Thinking outside the gut, a Raleigh pharmaceutical upstart is landing support for exploring its tissue-tweaking technology as a possible extension from gastrointestinal disorders to lung problems.
That’s why 9 Meters Biopharma has secured patent protection for its potential approach to treating lung disease.
The U.S. Patent and Trademark Office issued U.S. Pat. No. 10,723,763, titled, “Use of Tight Junction Antagonists in the Treatment of Acute Lung Injury and Acute Respiratory Distress,” relating to larazotide, the company’s proprietary investigational agent.
The patent issuance “validates the unique mechanistic profile of our novel first-in-class tight junction modulator,” said John Temperato, president and chief executive officer of 9 Meters. “This patent, along with the vast pre-clinical and clinical data that has characterized larazotide, highlights the importance of normalizing leaky tight junctions in disparate disease states.”
Tight junctions are protein bands that seal the space between epithelial cells, limiting the passage of molecules and ions between cells. The disruption of tight junctions in the gastrointestinal tract causes “leaky gut,” a condition linked to multiple auto-immune diseases including celiac disease, irritable bowel syndrome, Crohn’s disease, ulcerative colitis and other disorders.
Larazotide is an oral peptide that decreases intestinal permeability and regulates tight junctions by reducing antigen trafficking across epithelial cells.
The compound is currently in Phase 3 development to treat celiac disease, a disorder caused by an inflammatory response to gluten, a group of proteins found in cereal grains.
‘Broader potential utility’
Studies suggest larazotide may have additional uses well beyond celiac disease.
“Given the potential clinical impact that may result from normalizing tight junctions in disorders beyond larazotide’s main target of celiac disease, we are allowing the exploration of the compound’s broader potential utility in certain cases,” Temperato said.
The granted 9 Meters patent shows that larazotide restores normal permeability of pulmonary tissue containing cellular tight junctions, and treats the direct cause of acute lung injury (ALI) and acute respiratory distress syndrome (ARDS), two disorders that can cause fluid buildup in the lungs.
In pre-clinical models, larazotide has been shown to improve ALI as measured by protein, cellular and inflammatory markers. The compound may also have a protective effect in virally challenged mice during infection, mitigating ALI by reducing excess fluid in the lungs.
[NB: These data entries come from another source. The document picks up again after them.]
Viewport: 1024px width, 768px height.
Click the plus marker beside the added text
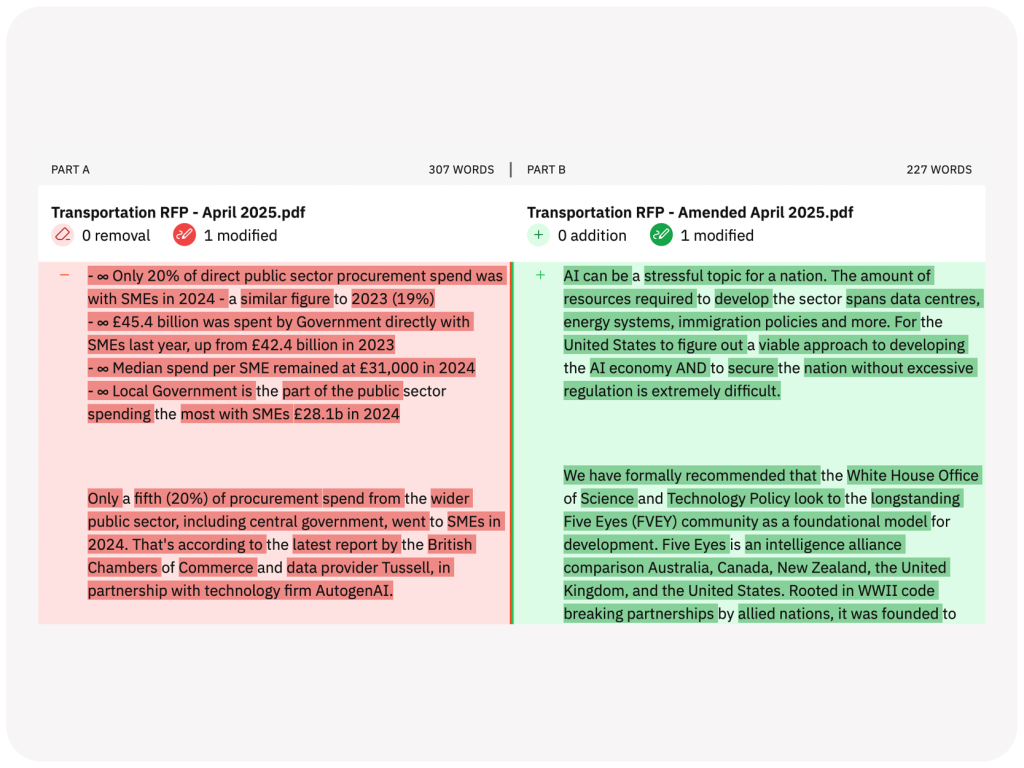point(540,276)
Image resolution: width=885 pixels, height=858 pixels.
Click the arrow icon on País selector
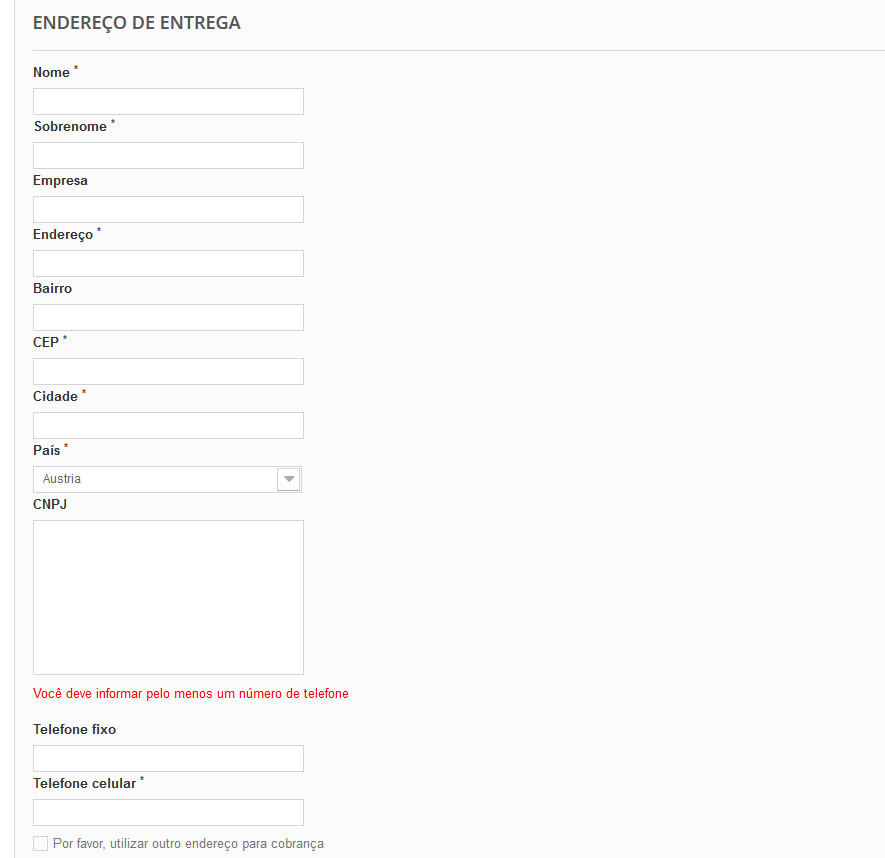click(x=288, y=479)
Emerging data suggest larazotide may even be a potential drug candidate for targeting the main protease in SARS-CoV-2, the virus responsible for the COVID-19 pandemic.
9 Meters said it’s “evaluating potential next steps” for researching the compound’s impact on ALI and ARDS associated with COVID-19. The development work could be done internally or by another company under a license agreement, the company said.
Company born of recent merger
9 Meters was formed in late 2019 by the merger of Innovate Biopharmaceuticals of Raleigh and RDD Pharma of Tel Aviv, Israel. The combined company, renamed 9 Meters Biopharma, is focused on rare and unmet needs in gastroenterology.
In addition to larazotide, 9 Meters is developing NM-002, a proprietary long-acting glucagon-like peptide-1 agonist for treating short bowel syndrome. A Phase 1b/2a study began dosing its first patients in July.
9 Meters’ stock shares are traded on the Nasdaq stock exchange under the ticker symbol NMTR.